Friday, February 29, 2008

Well I was born in a small town. Or: And I live in a really, really freaking small town.

Hello there, friends. It has been a week since I've mosied by. And what a week it was! I have been in the capital, Tbilisi, since last Friday, engaging in meetings, trainings, and other such shenanigans. I will be preparing a lengthy entry on these events, because they were...eventful. But, for now, to sate you, I will simply share one thing that just happened to me:

I had to go to the pharmacy, just now, because on my way back from the capital yesterday, I picked up an enormous bag I had (which was full of, by then, clean laundry, since I spent a night engaging in washing machine use at an expat's house...more details to come on how scarily excited I was about this), and apparently I did it wrong, and I wrecked my back. So, today I called the doctor, and she told me to go to the pharmacy, where I was to call her, so she could give the pharmacist instructions on my care (believe it or not, my stunning Georgian is not yet stunning enough to say, "I need 100mg tablets of your strongest painkillers, because I have strained my back muscles"). When I was at the pharmacy, hoping that the doctor was telling the pharmacist, "He needs Russian vicodin. Lots of it. Stat," the wheelchair-bound proprietor of the establishment looked at me. I do not know this man.
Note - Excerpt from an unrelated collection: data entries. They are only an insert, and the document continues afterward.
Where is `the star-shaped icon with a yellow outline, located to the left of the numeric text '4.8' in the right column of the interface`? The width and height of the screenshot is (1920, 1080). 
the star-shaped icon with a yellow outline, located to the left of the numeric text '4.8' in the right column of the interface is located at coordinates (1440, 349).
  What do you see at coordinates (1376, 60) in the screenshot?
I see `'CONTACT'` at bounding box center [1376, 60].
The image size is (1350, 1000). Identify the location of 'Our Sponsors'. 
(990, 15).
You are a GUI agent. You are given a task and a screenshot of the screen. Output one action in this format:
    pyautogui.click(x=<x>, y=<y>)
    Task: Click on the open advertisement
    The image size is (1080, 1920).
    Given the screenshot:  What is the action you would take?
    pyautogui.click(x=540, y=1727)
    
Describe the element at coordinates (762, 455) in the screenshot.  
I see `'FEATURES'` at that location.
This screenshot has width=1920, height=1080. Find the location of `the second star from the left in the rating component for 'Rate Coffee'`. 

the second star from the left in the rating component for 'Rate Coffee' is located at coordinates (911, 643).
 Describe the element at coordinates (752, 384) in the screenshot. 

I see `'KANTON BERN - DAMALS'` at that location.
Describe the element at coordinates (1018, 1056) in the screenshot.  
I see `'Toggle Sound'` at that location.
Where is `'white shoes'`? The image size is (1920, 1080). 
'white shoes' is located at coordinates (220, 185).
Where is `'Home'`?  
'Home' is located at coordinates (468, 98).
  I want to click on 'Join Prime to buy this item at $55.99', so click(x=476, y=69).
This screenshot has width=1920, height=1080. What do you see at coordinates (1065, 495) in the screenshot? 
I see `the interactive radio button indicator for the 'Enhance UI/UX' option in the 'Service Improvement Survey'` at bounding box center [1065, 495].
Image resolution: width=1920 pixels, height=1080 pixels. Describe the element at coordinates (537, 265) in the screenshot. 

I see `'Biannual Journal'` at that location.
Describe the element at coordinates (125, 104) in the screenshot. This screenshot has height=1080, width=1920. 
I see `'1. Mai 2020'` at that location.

It took me a few seconds to realize that I sometimes pass him in the street. We have never spoken, and if he's ever looked at me in a more than glancing manner, I haven't noticed it. He asked me a question. One would think that this question would be a normal, "Who are you?", or even, "Do you like Chokhatauri?", which is a question I get from people who know who I am but don't know me. Here, instead, was his question:

"Why did you shave your beard?"

I shaved my beard last week, in Tbilisi. I am, apparently, so famous that even the pharmacy manager knows my facial hair status at all times. Next time, I'll go in there for some more Vicodin, and he'll say, "I liked the sweater you were wearing yesterday better."

Small towns, friends. Small towns.

More tomorrow (the usual disclaimer about how this might be an absolute lie).